読書 インプット道場

イン・ザ・プール 奥田英朗

2019年6月27日

スーパースターのデビュー作

少し古い話ですが数年前、読書家有志によるオフ会「読書会」の席で是非にと「イン・ザ・プール」の名を初めて聞きました。

調べてみると、テレビドラマ「Dr.伊良部一郎」や映画「イン・ザ・プール」など映像化されている作品でした。

直木賞作家の人気者である精神科医伊良部一郎シリーズが面白くないはずがありません。

これまで小説だけでなく、映画や舞台でも絶えず人気を博してきた訳は、主人公伊良部一郎のとんでもない人間造形と、彼の精神科医としてのそこはかとない魅力に尽きるそうです。

確かにこんなやつは実在する、という意見もありますが、私的にはちょっとあり得ない性質の持ち主だと思いました。

日本医師会の理事を父に持ち、総合病院の跡取り息子でマザコン。人が注射されるのを見ると興奮するという変質者で、患者はわけもなく注射を打たれる。相手が患者であろうと言いたい事を良い、思ったことはとりあえず実行する主義。見た目は色白デブでボサボサの髪にはフケが浮き出ている。

しかし、それでいて時に的確な助言で、頭を抱えた患者に痛快に釘を刺したり励ましたりする。

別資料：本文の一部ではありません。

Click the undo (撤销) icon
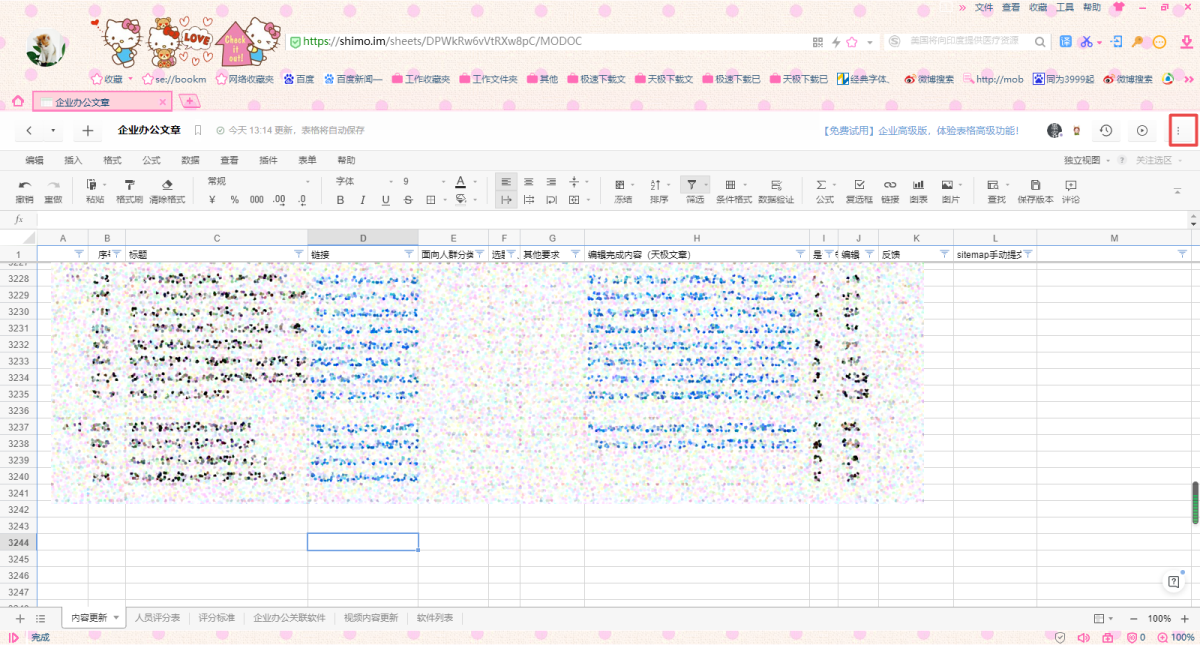This screenshot has width=1200, height=645. [x=24, y=185]
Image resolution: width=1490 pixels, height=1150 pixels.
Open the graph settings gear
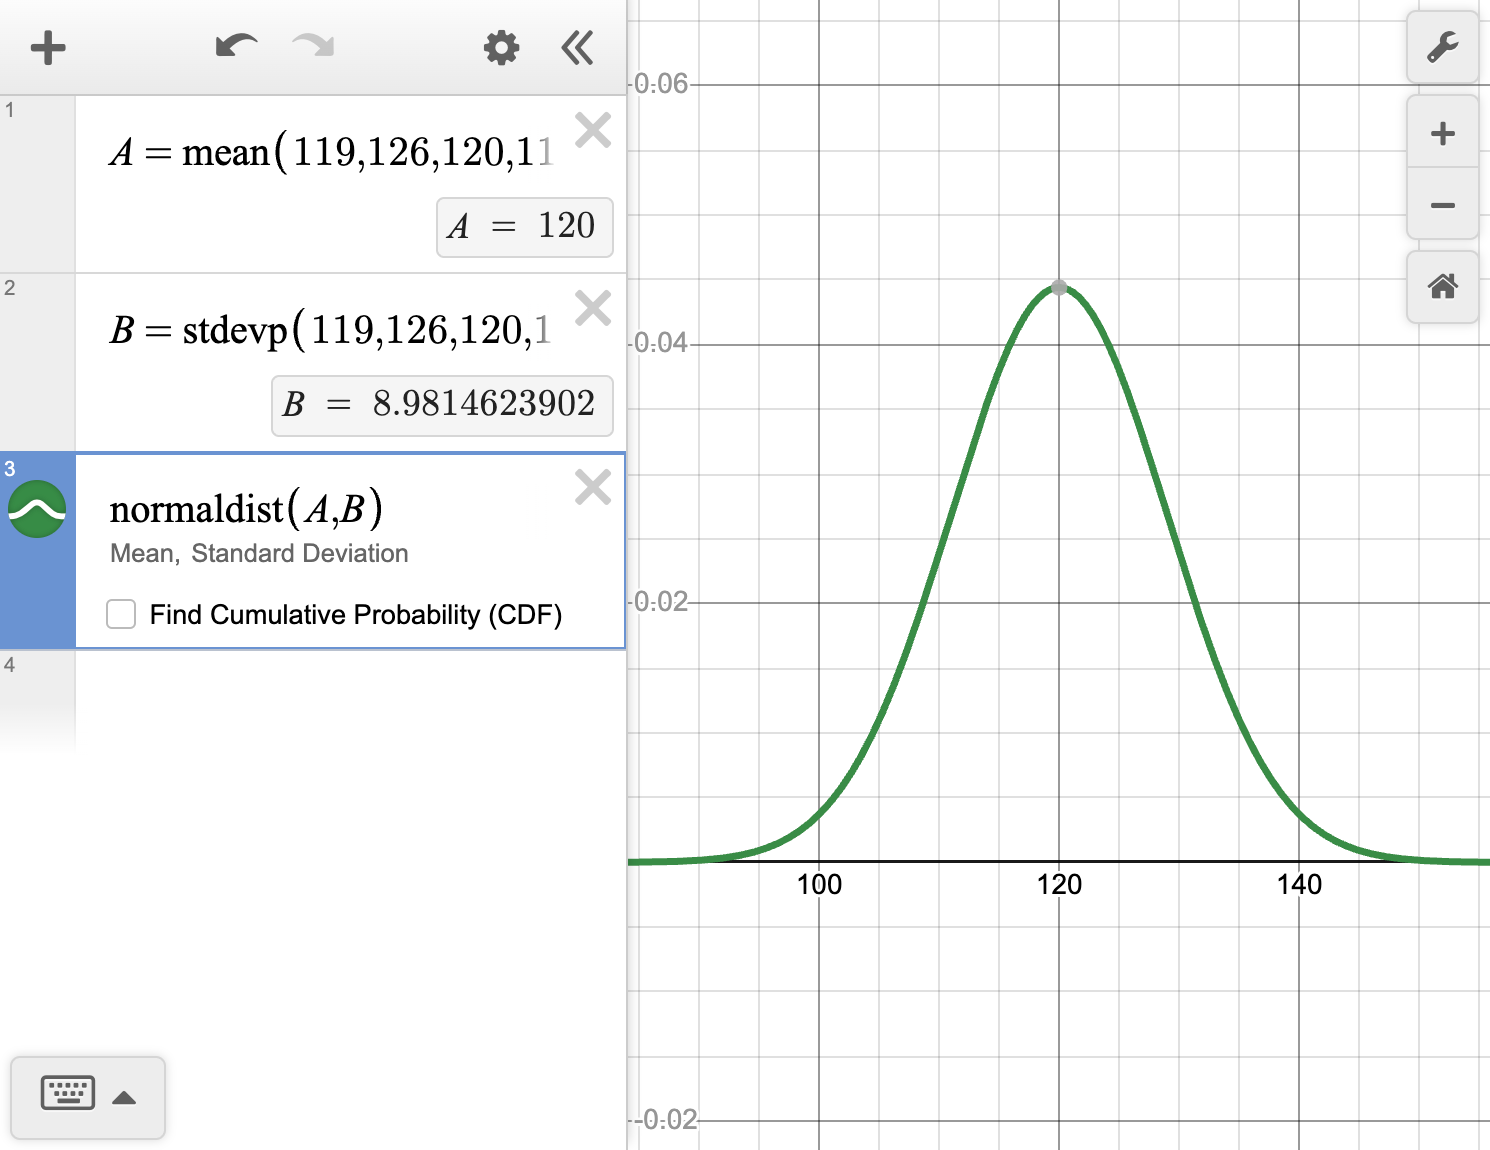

彼の患者となった人間は、最初は伊良部の行状に驚いたり呆れたりするものの、知らず知らず、伊良部と打ち解け、伊良部を信頼し、伊良部と共に時を過ごす中で悩みを解決していく。

そのさまを天才的とみるか、ただのヤブと断ずるか。

どちらにしても、深刻に悩むことから解放される爽快感は読む者の共感を誘います。

このようにしてこれまで多くの患者と読者を虜にしてきたスーパースター伊良部一郎の歴史的デビュー作こそ「イン・ザ・プール」なのです。

いかにして治すか

この本には5人の患者が登場します。

年齢、性別、社会的地位、抱えている悩みもそれぞれですが、患者たちは伊良部の徹底したプラス思考に触れ、みな凝り固まった思考をゆっくりとほどいていきます。

一貫して身勝手で自分本位な伊良部ですが、同時に患者に対してもどこまでも肯定的で、簡単なアドバイスはあっても、カウンセリングや何らの指導もしません。

先に同じ悩みに勝手に立ち向かっていって、悪ふざけとも思えるような結果を出して見せるようななんとも不思議な治療で、ある時悩みは悩みでなくなってしまうのです。

読者としてはたびたび「この人、病気悪化してんじゃん」とハラハラしたりするのですが、それも意外とちゃんとした裏付けのある行動だったりして、最後には見事に社会復帰できるのです。

また、それぞれ抱えている悩みが病気の形となって出てきているのだが、伊良部のメスは単にその病巣に入るだけではありません。

もっと根源的な、社会生活の中で人がまっとうに人として生きていくということの難しさや、構造的な社会悪といったものにもふと目を向けさせられるのです。

そしてそれが病の根っこのようなものであり、探してみれば私たちの身近なところにいくつもあるんだということに気づかされる。

さらにその一方で、逆に気づかないだけで人は常に多くものに支えられ、愛につつまれて生かされている。

それすら、自由奔放で傍若無人な伊良部から教えてもらえるような気がするのです。

読む”癒し”

読み終わった時に「なんとなく癒された」ようにも感じたし、一歩身近な病気の根から遠ざかったようにも思えました。

そこで”私ならどうか”と考えてみます。

私なら伊良部の患者になりたいか。

精神科医の先生で、いわゆる「まともな人」はいないと聞いたことがありますが。

どうせ変な人なら、ちゃんと治せる人の方がいいわけだけど。

まぁでも伊良部のように注射フェチじゃない方がいいかな。

毎日、注射打たれるのはちょっと。

だからとりあえずは本だけで、病気になる前に癒されておくことにしておきましょう。